Dataset:

──────────────────────────────

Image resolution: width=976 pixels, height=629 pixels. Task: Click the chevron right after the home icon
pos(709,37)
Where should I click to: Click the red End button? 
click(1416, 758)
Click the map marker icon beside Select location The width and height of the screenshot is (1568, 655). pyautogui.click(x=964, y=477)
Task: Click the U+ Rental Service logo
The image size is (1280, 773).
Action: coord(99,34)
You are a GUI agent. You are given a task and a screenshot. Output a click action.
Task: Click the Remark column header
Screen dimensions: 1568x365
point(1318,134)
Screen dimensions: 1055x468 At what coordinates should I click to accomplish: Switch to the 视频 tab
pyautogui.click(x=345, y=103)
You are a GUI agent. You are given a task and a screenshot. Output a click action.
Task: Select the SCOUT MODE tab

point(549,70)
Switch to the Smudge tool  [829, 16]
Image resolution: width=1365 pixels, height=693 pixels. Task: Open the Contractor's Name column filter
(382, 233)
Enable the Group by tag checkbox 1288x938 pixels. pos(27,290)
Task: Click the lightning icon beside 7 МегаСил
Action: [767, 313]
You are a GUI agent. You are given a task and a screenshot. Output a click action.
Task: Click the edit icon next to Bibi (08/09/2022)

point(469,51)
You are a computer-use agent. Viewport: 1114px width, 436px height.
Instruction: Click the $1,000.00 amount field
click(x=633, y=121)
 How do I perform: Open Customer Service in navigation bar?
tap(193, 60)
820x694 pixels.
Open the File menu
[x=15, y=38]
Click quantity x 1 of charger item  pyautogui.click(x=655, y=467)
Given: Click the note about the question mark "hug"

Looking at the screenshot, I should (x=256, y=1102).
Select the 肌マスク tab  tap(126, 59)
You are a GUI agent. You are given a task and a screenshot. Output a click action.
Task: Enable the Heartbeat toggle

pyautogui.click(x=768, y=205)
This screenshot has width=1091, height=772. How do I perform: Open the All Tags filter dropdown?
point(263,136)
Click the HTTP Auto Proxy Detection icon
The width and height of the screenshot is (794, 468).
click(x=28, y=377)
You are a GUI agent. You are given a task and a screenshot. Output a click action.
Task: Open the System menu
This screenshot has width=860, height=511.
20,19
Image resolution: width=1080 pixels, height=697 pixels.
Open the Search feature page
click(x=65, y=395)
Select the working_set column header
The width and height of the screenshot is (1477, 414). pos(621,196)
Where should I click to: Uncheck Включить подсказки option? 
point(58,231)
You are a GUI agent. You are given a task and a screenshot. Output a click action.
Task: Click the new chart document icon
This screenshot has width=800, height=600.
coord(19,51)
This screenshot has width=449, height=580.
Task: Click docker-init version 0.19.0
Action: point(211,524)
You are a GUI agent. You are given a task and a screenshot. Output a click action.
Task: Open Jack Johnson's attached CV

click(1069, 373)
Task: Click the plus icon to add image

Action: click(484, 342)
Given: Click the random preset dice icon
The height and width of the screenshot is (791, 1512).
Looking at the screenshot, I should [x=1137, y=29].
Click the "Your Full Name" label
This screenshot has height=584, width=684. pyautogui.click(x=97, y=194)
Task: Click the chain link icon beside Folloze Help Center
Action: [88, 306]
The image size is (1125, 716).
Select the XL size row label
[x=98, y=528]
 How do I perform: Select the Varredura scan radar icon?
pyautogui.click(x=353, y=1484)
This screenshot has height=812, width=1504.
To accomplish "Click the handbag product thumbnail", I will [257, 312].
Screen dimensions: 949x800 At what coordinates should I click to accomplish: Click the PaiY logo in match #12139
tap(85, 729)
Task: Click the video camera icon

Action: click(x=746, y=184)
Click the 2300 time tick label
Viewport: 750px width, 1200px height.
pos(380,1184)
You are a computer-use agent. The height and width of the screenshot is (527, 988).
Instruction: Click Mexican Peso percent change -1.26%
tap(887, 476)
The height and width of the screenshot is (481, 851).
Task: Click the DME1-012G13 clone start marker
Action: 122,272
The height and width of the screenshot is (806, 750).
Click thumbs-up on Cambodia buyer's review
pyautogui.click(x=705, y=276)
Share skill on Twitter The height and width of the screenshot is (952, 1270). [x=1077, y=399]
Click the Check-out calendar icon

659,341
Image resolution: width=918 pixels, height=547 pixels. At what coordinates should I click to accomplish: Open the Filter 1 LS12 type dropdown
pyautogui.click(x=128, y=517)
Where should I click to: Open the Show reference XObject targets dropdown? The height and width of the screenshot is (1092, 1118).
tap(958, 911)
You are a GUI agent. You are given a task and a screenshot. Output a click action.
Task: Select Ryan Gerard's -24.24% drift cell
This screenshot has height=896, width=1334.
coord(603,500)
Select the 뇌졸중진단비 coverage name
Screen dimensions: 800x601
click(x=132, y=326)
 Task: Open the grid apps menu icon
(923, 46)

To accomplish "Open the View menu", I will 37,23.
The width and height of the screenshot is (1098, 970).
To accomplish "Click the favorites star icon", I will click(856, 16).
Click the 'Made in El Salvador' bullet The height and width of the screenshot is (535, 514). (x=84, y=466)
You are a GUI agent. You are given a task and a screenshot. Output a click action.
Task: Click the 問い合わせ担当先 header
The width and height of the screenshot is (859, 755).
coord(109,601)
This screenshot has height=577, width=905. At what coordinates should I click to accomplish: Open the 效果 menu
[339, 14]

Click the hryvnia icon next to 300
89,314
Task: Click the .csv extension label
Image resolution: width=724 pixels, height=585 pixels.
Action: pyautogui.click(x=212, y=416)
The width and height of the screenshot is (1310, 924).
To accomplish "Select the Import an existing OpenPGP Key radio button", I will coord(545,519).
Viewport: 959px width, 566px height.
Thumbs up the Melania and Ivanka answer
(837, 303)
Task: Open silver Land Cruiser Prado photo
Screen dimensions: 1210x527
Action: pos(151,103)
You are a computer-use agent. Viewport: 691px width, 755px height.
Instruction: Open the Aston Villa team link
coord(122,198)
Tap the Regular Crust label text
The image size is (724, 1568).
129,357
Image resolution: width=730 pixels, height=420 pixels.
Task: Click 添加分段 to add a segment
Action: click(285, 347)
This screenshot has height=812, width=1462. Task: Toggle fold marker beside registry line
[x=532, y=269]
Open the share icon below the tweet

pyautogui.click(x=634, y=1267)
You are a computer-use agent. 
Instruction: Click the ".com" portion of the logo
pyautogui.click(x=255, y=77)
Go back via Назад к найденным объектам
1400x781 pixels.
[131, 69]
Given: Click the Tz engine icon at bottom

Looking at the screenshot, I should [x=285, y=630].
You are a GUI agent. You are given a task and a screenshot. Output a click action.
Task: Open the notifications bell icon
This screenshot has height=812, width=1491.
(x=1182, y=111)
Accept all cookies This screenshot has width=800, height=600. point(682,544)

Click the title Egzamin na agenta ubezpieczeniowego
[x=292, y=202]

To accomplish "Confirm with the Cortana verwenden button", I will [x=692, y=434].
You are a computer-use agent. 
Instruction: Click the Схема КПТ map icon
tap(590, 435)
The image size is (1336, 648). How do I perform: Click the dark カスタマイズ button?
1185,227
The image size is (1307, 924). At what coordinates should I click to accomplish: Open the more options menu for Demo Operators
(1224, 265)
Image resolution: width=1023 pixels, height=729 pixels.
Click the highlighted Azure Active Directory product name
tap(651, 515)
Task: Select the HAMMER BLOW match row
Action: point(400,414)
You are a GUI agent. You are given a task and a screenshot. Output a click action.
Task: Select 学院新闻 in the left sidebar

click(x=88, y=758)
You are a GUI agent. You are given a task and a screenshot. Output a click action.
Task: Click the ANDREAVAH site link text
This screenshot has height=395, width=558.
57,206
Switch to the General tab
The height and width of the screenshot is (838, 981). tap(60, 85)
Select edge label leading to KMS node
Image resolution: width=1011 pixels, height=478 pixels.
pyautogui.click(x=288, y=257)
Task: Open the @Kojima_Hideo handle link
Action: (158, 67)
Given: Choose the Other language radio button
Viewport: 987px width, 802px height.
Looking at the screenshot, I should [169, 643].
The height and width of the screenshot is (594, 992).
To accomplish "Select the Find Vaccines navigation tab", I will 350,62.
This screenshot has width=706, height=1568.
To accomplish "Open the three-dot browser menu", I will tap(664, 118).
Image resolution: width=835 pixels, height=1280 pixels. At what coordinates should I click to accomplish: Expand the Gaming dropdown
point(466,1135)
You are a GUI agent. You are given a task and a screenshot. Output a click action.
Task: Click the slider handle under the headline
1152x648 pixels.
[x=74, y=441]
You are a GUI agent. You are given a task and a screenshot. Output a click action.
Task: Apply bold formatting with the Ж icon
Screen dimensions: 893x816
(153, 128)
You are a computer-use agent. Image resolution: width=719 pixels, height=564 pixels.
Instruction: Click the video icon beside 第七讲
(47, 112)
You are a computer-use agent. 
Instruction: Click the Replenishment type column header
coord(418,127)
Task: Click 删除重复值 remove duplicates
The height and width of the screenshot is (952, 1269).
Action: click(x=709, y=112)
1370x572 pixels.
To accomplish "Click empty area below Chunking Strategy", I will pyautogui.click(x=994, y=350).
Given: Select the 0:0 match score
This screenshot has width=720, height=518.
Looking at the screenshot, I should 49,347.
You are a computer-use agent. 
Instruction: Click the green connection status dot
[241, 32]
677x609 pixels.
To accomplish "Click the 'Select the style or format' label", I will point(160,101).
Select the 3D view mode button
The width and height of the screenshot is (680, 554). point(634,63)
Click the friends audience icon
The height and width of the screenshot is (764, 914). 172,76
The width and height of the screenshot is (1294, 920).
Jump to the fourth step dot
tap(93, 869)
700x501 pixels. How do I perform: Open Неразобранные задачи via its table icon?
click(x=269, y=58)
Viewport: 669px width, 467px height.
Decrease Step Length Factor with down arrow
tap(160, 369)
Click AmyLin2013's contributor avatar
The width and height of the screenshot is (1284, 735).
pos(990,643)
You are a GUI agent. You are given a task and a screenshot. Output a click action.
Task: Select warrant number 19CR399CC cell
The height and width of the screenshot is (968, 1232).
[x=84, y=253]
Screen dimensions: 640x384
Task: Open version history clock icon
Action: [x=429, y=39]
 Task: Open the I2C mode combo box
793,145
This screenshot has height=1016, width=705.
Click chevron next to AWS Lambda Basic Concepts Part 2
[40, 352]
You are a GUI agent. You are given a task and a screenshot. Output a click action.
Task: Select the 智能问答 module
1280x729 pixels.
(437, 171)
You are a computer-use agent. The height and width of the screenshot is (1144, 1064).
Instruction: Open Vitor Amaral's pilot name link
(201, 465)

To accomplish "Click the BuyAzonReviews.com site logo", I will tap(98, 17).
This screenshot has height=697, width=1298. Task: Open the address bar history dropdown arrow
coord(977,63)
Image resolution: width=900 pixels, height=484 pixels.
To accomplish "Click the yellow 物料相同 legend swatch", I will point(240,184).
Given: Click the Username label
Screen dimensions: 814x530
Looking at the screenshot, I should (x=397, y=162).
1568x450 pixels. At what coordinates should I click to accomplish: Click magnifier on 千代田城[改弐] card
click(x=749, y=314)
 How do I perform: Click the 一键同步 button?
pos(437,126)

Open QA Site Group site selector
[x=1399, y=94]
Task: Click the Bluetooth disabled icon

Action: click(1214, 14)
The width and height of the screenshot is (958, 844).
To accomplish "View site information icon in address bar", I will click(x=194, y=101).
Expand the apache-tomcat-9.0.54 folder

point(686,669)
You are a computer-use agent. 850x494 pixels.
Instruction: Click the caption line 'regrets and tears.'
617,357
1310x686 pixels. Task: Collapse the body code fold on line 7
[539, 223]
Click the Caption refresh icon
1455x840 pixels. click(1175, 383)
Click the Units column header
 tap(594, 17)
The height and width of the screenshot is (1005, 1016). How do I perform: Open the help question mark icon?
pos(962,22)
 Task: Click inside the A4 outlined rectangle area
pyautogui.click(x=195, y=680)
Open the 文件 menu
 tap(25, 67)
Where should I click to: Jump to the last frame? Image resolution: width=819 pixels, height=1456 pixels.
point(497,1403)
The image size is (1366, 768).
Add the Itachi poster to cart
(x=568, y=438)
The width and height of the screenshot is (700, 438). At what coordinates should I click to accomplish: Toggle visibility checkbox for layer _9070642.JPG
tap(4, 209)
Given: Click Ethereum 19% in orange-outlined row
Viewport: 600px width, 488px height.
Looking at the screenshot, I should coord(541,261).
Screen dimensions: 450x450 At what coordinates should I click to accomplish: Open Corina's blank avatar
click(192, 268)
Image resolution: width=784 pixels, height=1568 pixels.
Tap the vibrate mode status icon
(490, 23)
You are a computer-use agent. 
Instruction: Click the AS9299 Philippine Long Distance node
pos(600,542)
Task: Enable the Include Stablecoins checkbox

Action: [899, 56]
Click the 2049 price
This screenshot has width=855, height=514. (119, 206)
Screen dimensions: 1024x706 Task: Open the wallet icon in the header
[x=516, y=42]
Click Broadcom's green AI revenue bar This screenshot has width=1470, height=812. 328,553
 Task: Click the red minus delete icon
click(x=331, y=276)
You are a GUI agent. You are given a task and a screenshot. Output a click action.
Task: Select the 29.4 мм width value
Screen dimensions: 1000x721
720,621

──────────────────────────────

What you will do: Output the material above exactly, but only from the line that carries "is (1144, 1064)." through the line that carries "Given: Click the Username label".

Result of this exercise:
You are a computer-use agent. The height and width of the screenshot is (1144, 1064).
Instruction: Open Vitor Amaral's pilot name link
(201, 465)

To accomplish "Click the BuyAzonReviews.com site logo", I will tap(98, 17).
This screenshot has height=697, width=1298. Task: Open the address bar history dropdown arrow
coord(977,63)
Image resolution: width=900 pixels, height=484 pixels.
To accomplish "Click the yellow 物料相同 legend swatch", I will point(240,184).
Given: Click the Username label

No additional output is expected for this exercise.